**PARTS OF THE EXERCISE**
**A.** In the article on Malaysia's interest rate outlook, translate this sentence into Spanish: "The gap was filled with more borrowing and by money printing under quantitative easing or similar programmes depending on the country."
**B.** According to the article on Malaysia's interest rate outlook, at what level did BNM keep the OPR at Wednesday's monetary policy committee meeting?
**C.** Extend the article on Malaysia's interest rate outlook, picking up after its final paragraph.
** Opening GIVEN PASSAGE block **
Central banks have the tendency to raise interest rates to fight inflation and lower them when the economy is slowing
by NUR HANANI AZMAN / pic by MUHD AMIN NAHARUL
BANK Negara Malaysia (BNM) is not expected to raise its benchmark Overnight Policy Rate (OPR) soon because that could block the supply-side adjustments needed in the domestic economy to increase supply with additional investments.
Centre for Market Education CEO Dr Carmelo Ferlito said central banks have the tendency to raise interest rates to fight inflation and lower them when the economy is slowing, but all this does not really work automatically and perfectly, otherwise we could easily avoid economic crises.
He said when the Covid-19 pandemic hit, governments around the world rapidly increased expenditure with very little access to increased funds from sources like taxation.
The gap was filled with more borrowing and by money printing under quantitative easing or similar programmes depending on the country.
“This led to a significant increase in money stock, but the lockdowns led to a fall in the speed at which money was circulating. This has created an indeterminate change in monetary demand but now as countries try to normalise, the increased money stock and an increased money flow adds significantly to aggregate monetary demand.
“Within 12-18 months from these phenomena, the economy will suffer inflation. That is happening now in most countries and central banks and governments are misleading people into thinking that higher inflation is caused by supply-side problems such as energy price rises, supply chain difficulties.
“The inflation now is the result of government overspending and monetary mismanagement; supply-side shocks are not enough to generate generalised inflation, however increased money supply does,” he told The Malaysian Reserve.
BNM maintained the OPR at an all-time low of 1.75% at the monetary policy committee (MPC) meeting on Wednesday, which was in line with economists’ expectations.
Going into 2022, the central bank stated that growth momentum is expected to improve, supported by expansion in global demand, higher private sector expenditure in line with the resumption of economic activity and continued policy support. Risks to the growth outlook, however, remain tilted to the downside due to external and domestic factors.
“Headline inflation is likely to average within the projected range of between 2% and 3% for 2021, having averaged 2.3% year-to-date.
“Underlying inflation, as measured by core inflation, is expected to average below 1% for the year. Moving into 2022, headline inflation is projected to remain moderate,” BNM stated in the policy statement on Wednesday.
** Closing GIVEN PASSAGE block **
** Opening RECORDS PROVIDED block **
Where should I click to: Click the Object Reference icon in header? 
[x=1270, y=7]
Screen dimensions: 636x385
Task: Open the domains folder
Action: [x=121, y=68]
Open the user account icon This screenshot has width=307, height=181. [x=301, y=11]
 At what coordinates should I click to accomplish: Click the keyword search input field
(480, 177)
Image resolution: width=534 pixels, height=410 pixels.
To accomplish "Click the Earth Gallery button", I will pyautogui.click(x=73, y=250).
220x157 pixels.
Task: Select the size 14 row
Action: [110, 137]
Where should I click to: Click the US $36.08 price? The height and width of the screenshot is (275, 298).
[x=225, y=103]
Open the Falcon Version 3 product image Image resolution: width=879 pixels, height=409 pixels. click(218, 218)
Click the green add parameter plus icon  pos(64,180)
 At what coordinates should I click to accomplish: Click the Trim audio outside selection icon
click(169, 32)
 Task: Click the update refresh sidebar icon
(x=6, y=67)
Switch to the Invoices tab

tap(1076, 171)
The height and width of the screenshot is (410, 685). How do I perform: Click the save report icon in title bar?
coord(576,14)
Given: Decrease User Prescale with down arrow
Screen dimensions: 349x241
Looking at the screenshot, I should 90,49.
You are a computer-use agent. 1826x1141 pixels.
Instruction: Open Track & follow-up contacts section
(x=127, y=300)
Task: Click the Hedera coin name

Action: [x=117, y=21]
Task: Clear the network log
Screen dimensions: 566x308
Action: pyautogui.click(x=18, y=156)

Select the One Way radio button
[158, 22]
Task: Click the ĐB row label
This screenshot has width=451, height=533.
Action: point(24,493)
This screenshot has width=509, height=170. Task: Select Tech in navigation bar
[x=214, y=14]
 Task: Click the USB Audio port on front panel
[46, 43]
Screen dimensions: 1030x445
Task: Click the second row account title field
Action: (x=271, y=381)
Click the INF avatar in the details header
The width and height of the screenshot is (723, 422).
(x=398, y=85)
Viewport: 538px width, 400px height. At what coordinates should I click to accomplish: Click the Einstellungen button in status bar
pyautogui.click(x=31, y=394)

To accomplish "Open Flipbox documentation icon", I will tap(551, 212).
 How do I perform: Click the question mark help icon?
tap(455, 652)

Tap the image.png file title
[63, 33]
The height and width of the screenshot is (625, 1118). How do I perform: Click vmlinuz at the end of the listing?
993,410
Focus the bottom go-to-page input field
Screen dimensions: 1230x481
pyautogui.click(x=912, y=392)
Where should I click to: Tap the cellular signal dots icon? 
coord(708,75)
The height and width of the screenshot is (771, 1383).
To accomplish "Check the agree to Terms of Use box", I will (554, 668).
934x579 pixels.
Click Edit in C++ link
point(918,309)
** Closing RECORDS PROVIDED block **
**EXERCISE ANSWERS**
**A.** La brecha se cubrió con más endeudamiento y con la impresión de dinero mediante la flexibilización cuantitativa o programas similares, según el país.

**B.** BNM kept the OPR at an all-time low of 1.75%.

**C.**
Kenanga Investment Bank Bhd thinks the probability of BNM to raise the OPR would be higher going into the second half of 2022 especially on the expectation of firmer domestic driven demand growth.
“However, that would be subjected to the timing of the possible snap election next year,” the investment bank stated in a report on Wednesday.
Ferlito said fiscal and monetary stimuli caused by the pandemic created a one-off misallocation of resources and causing supply chain problems and holding back economic growth. That’s the reason some are worried about stagflation.
He stressed that the only way out of this situation is for governments to cut back expenditure immediately to pre-pandemic levels but that may not happen as there’s temptation on governments to maintain spending on other things instead of on the Covid-19 pandemic.
“This would be a big mistake. Governments should be planning to balance their fiscal budgets within the next few years. Central banks need to slow the growth in money supply and manage monetary demand to grow a little faster than output to achieve their inflation target (2%).
“The inflation they have already caused needs to work through the system and certainly needs no more fuel from any excessive monetary and fiscal expansions. It would be a mistake for a central bank to try and reverse policy and create a monetary contraction. This would be a case of two mistakes not making things right,” he said.
Finally, the central bank needs to more closely align its official repo rate with market rates after which Ferlito said we will begin to see a rebalancing of the economy, stronger, freer markets and accelerating economic growth.